I'm also having this issue.
Weirdly, it _was_ working by simply zipping the output of
dotnet publish -c $(BiuldConfiguration)
without any parameters.xml being present, but at some point since last Thursday it's stopped working and now complains that "Source does not support parameter called 'IIS Web Application Name'. Must be one of (). Error count: 1."
Adding a parameters.xml file with just
<parameters>
<parameter name="IIS Web Application Name" defaultValue="..." tags="IisApp">
</parameter>
</parameters>
and then adding parameters.xml to "publishOptions": { "include": [] } in project.json has fixed it again, but it this feels really clunky and like it shouldn't be necessary (especially since somehow my deploy _was_ working without it!)
@eriksteinebach you need match parameter only if your content is not at root folder. To understand it you can create a webapp pacakge from Visual studio and unzip it check its parameter.xml
WebApp Deploy Package using visual studio
We experience the same as @VaticanUK, simply zip the published content of our ASP.NET core web apps which worked fine for many weeks, but now our releases started to break suddenly and we can't release.
On the other hand we can't use the Classic task because files often get stuck in use even if we deploy using Auto Swap, so we need to take the app offline when publishing.

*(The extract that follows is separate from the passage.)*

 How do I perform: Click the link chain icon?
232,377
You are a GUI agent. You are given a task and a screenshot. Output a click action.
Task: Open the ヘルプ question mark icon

@Peter-Juhasz can you share logs at [email protected]. It will be helpful to debug issue .
Same issue.
Current behavior of task works only for package which contains parameters.xml file in it and parameters file should declare parameter "IIS Web Application Name" so that MSDeploy can override this parameter to deploy WebApp package to Azure Website.
But overriding should only be true for MSBuild generated package which contains parameter.xml file in it. For other package like compressing build output of Webapp to zip file , parameters file should be optional.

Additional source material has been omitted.